No primeiro dia da Copa do Mundo de 2026, o Brasil perdeu um de seus ícones em Mundiais. Brito, zagueiro da seleção campeã mundial de 1970, o tricampeonato, morreu ontem, aos 86 anos. A informação foi confirmada pela conta oficial do ex-jogador, administrada pela família.
Brito estava internado desde 14 de maio com um quadro de pneumonia causado por uma bactéria, que evoluiu e acabou piorando seu estado de saúde. Ele deixa os filhos Leonídio e Patrícia, e cinco netos. “É com imensa tristeza que comunicamos o falecimento do nosso campeão do mundo”, escreveu a família. O sepultamento acontecerá no sábado.
Nascido na Ilha do Governador, região administrativa da Zona Norte do Rio de Janeiro onde morou por toda a vida, Hércules Brito Ruas, o Brito, formou a defesa da eterna seleção do Tri ao lado do volante Piazza, improvisado como defensor. Juntos, formavam uma dupla que aliava imposição física e saída de bola qualificada. Eles foram campeões com vitória por 4 a 1 sobre a Itália no mesmo Estádio Azteca, na cidade do México, onde México e África do Sul abriram o Mundial de 2026, na tarde desta quinta.

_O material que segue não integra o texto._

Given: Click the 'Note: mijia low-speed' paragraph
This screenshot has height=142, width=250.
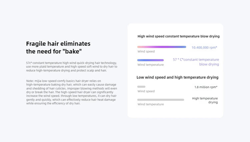Looking at the screenshot, I should point(72,92).

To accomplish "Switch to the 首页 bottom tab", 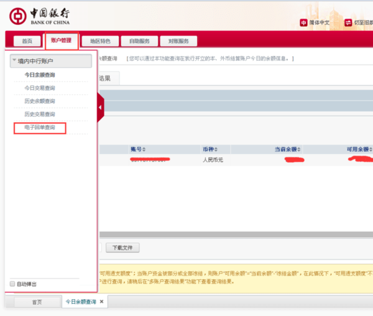I will click(37, 302).
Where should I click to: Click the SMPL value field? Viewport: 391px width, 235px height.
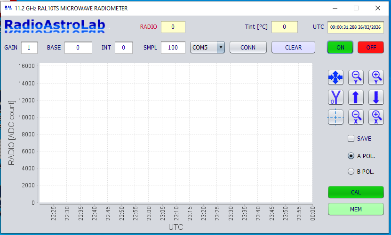point(173,48)
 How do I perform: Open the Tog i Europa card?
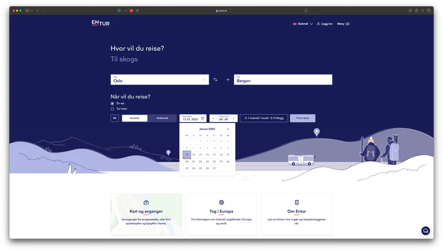221,214
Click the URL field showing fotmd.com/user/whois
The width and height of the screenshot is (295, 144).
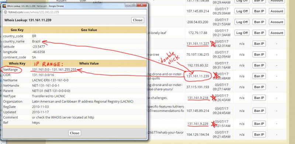(75, 12)
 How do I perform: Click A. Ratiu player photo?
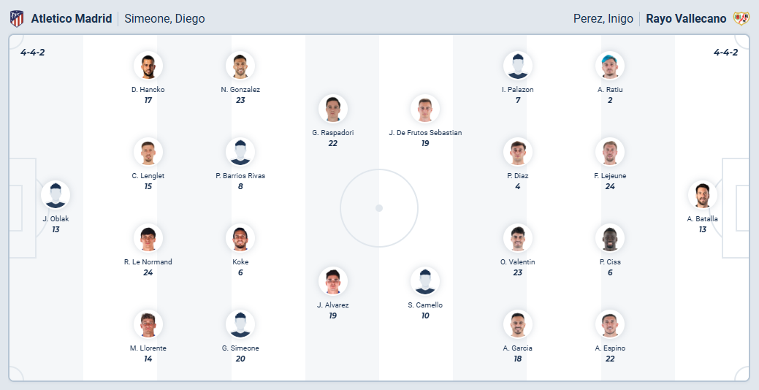point(609,66)
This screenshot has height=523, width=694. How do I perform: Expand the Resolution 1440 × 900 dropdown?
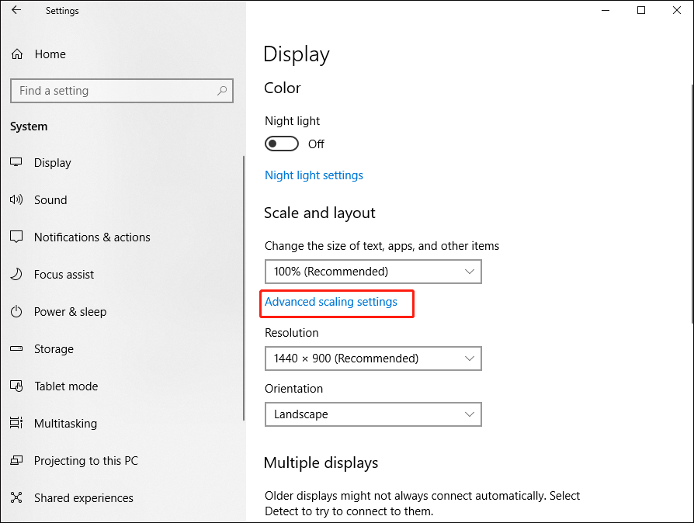(x=373, y=358)
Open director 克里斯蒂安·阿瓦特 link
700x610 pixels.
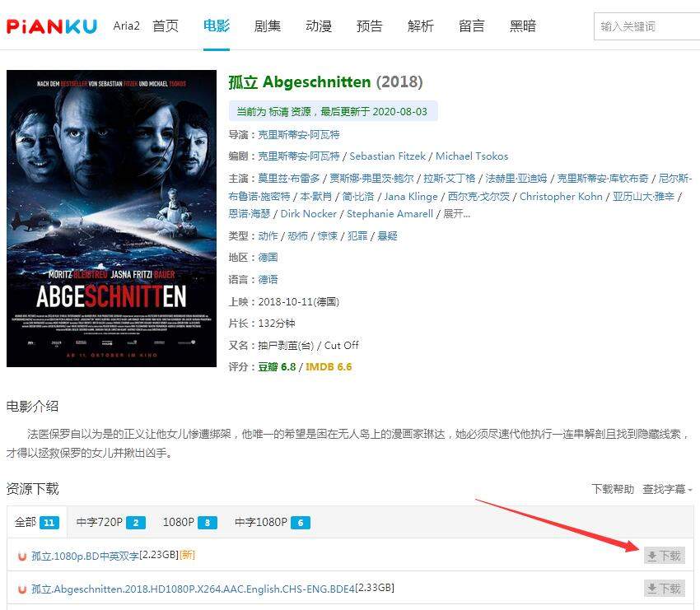coord(299,135)
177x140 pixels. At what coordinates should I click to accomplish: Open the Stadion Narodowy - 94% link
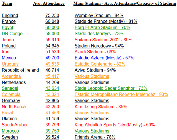pos(99,46)

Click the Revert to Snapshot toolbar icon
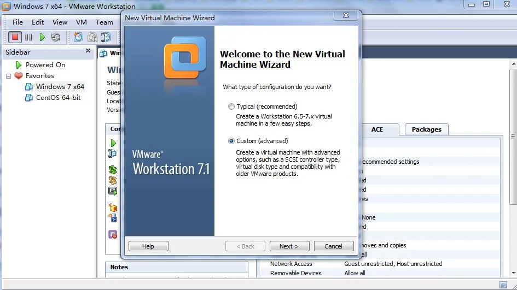coord(92,37)
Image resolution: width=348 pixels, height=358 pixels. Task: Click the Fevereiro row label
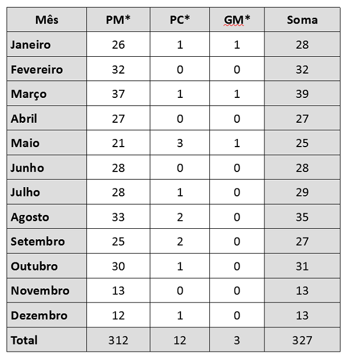coord(37,70)
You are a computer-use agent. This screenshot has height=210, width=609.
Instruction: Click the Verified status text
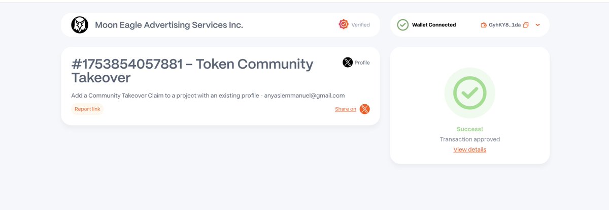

Aos 30 anos, Brito era um dos jogadores mais experientes do grupo comandado por Zagallo. Time extremamente ofensivo, o Brasil terminou aquele Mundial com sete gols sofridos em seis jogos. O zagueiro carioca também ficou conhecido por ter sido apontado o atleta com o melhor preparo físico daquele Mundial. Brito também integrou a seleção que disputou a Copa de 1966, na Inglaterra. Foram 60 jogos e oito anos defendendo a seleção brasileira, pela qual conquistou, além do Mundial, a Copa Roca de 1971.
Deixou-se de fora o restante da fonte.